One of the key indicators of economic activity is the flow of bank credit to productive sectors. Movement of money is like lubrication in a machine and its absence tells us a lot about the state of economy. Let us look at what’s happening on this front.
According to latest data from the Reserve Bank of India (RBI), bank credit growth slowed to 8.5 percent in January from 13.5 percent in the year ago period with loans to industries slowing at the fastest pace among the major segments.
Credit growth to industry and services sector decelerated to 2.5 percent and 8.9 percent in January from 5.2 percent and 23.9 percent in the year ago period, respectively. Among industries, loans to smaller companies are slowing at the worst pace. Bank lending to micro and small companies grew at just 0.5 percent as compared with a contraction of 0.7 percent in the year-ago period. When it comes to medium-sized companies and large companies, loan growth stood at 2.8 percent compared with 6-7 percent in the corresponding period last year.
Retail loans do better: The segments that retained their pace of growth more or less at the same rate is personal loans, which grew 16.9 percent in January. Housing loans grew 17.5 percent, a tad less than 18.4 percent in the year ago period. Vehicle loans grew at 9.8 percent as compared with 8.6 percent in the year-ago period.
One interesting aspect of the retail loan segment is the trend in consumer durable loans. These are loans to buy household appliances and cars. This segment reversed a major negative growth seen in the year-ago period, growing at 41.3 percent compared with a contraction of 75.2 percent YoY. This shows there is some improvement in consumer sentiment compared with the year-ago period.Economy still in a mess
Bank credit growth is falling not because of the higher cost of funds but lack of genuine demand on the ground. In the current rate cycle, the Monetary Policy Committee (MPC) has cut the repo rate at which it lends short-term funds to banks by 135 bps while banks have passed on around 70 bps to end-borrowers.

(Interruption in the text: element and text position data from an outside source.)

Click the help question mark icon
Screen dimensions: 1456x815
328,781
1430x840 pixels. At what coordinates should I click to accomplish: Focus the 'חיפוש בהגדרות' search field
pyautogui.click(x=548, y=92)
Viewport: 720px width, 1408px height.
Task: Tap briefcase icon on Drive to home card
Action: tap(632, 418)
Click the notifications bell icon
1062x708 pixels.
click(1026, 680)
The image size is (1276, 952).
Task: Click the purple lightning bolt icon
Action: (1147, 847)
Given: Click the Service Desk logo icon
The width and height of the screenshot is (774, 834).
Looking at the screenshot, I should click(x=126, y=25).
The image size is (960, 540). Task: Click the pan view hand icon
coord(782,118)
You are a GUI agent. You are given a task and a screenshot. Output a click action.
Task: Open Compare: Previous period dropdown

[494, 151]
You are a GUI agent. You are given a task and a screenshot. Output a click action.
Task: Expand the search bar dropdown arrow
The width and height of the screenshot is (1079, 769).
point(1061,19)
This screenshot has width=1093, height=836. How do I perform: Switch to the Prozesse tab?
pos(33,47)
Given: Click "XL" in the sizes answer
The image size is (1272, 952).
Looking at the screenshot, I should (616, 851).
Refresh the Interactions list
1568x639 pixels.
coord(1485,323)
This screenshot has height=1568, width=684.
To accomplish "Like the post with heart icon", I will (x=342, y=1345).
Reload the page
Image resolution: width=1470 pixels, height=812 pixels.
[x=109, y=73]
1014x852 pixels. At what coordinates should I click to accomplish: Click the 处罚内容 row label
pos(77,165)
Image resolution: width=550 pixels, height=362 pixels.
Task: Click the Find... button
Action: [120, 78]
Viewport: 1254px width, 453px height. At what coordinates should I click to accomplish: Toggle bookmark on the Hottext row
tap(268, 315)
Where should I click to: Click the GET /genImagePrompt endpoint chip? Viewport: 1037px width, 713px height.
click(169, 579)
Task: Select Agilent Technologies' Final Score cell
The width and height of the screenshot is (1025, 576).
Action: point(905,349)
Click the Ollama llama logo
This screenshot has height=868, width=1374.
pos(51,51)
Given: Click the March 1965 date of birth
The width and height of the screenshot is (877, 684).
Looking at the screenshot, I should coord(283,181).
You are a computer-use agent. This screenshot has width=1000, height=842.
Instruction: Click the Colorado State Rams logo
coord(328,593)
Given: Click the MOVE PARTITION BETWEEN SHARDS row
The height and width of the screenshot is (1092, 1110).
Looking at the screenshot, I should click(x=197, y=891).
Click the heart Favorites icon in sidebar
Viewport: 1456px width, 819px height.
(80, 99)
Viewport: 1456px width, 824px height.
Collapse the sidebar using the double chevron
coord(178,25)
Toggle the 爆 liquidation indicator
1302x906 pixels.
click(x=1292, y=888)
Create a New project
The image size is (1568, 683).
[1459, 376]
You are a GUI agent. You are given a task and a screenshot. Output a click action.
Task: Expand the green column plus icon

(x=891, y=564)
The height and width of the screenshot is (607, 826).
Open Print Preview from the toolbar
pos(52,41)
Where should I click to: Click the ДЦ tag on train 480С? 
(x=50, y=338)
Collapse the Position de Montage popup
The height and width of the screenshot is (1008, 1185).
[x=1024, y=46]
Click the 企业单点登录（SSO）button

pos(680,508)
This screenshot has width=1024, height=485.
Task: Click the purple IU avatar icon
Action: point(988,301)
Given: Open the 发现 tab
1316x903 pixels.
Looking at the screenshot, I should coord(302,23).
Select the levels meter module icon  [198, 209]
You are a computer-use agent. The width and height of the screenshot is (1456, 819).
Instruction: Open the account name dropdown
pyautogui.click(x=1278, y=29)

But the worsening economic slowdown has hit consumer confidence prompting customers to postpone purchases. The recent consumer confidence surveys confirm this trend.
The significant slowdown in private investments too have impacted economic activities on the ground. According to CMIE data, new private sector project investments declined 5 percent in the September quarter compared to the preceding quarter and 70 percent compared to the year-ago period. As against this, public sector projects rose 36 percent QoQ and declined by 46 percent YoY, CMIE data showed.
Now, if one looks at the latest GDP figure (December quarter), again the slowdown in private consumption is clear. In Q3, non-government GDP actually grew by just 3.9 percent. Private consumption has been on a decline.
Gross Fixed capital formation (GFCF), which indicates the investment activity in the economy, contracted 5.2 percent in Q3 as against a contraction of 4.1 percent in Q2. Overall, the loss of economic momentum has continued in the Q3.What is the takeaway?
RBI has been nudging banks to lower lending rates and improve monetary transmission through various means, including unconventional ones. In the last policy review, even when MPC held the key rate, the RBI use tools to enable banks to lend more including relaxation in the mandatory reserve requirement in lending to certain key segments.But these measures are unlikely to help in a big way to revive bank loan demand, the problem is the demand slump and lack of economic activities on the ground, not the high cost of money. The government will have to work on stimulating the economic activities on the ground (both at the consumer level and industry level) by putting more money in the hands of people and bringing in business-friendly reforms. Land and labour reforms are key.